> **Objective 1**
In the article about Edward Perdue, reproduce word for word the part that opens with the words "Edward Perdue’s first" and closes with "for his clients.".
> **Objective 2**
List every geographic place name that appears in the article about Edward Perdue.
> **Objective 3**
According to the article about Edward Perdue, in what month did he open his own firm?

=== Selected text ===

Edward Perdue’s first job at a Grand Rapids law firm ended before it began, which turned out to be the best thing for his career. Courtesy Edward Perdue
From the Spanish American War to the Persian Gulf War, Edward Perdue’s family has a long history of serving their country.
And although Perdue retired from active duty nearly 30 years ago, he still is on the front lines of service, but just in a different capacity.
He has been working as an attorney for more than 23 years, advocating for legal justice for his clients.
After almost three decades as a trial attorney at the Dickinson Wright PLLC Grand Rapids office, however, he decided to take a bold step and opened a firm of his own, Perdue Law Group PLLC, in February.
“I just thought it was time for me to try something new,” he said. “I felt like I did everything I wanted to do at Dickinson Wright and it was time for me to try to build something that was unique and that reflected my personality and my style, and was something that I can pass along to even some of my kids later, if things work out well. I still have that warrior spirit and I fight very hard for my clients. That fighter mentality is what I identify myself with.”
That fighter mentality, whether on the battlefield or in a courtroom, is natural to him.
Growing up in Long Island, New York, Perdue attended La Salle Military Academy, where he enrolled in its Junior Reserve Officers Training Corps (JROTC). He later received a Naval Reserve Officers Training Corps (NROTC) scholarship to Villanova University in Philadelphia, Pennsylvania.

=== Material ===

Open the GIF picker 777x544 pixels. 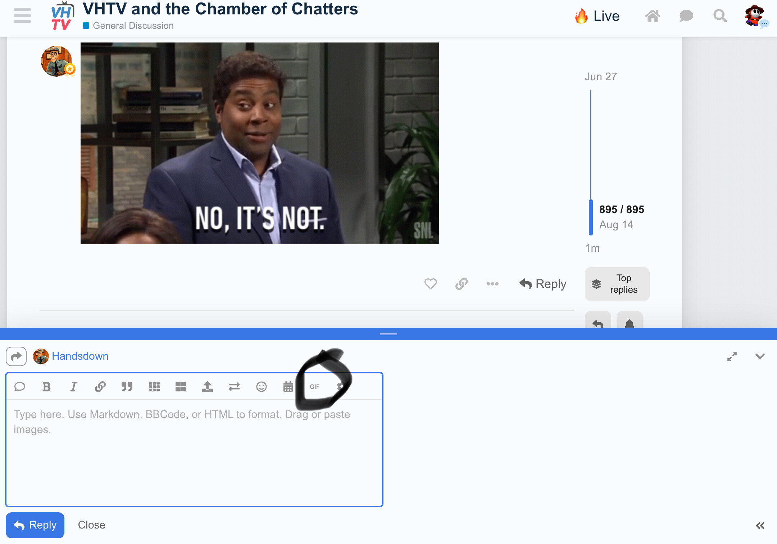(x=315, y=387)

===

> **Complete answer 1**
Edward Perdue’s first job at a Grand Rapids law firm ended before it began, which turned out to be the best thing for his career. Courtesy Edward Perdue
From the Spanish American War to the Persian Gulf War, Edward Perdue’s family has a long history of serving their country.
And although Perdue retired from active duty nearly 30 years ago, he still is on the front lines of service, but just in a different capacity.
He has been working as an attorney for more than 23 years, advocating for legal justice for his clients.

> **Complete answer 2**
Grand Rapids
Long Island
New York
Philadelphia
Pennsylvania

> **Complete answer 3**
February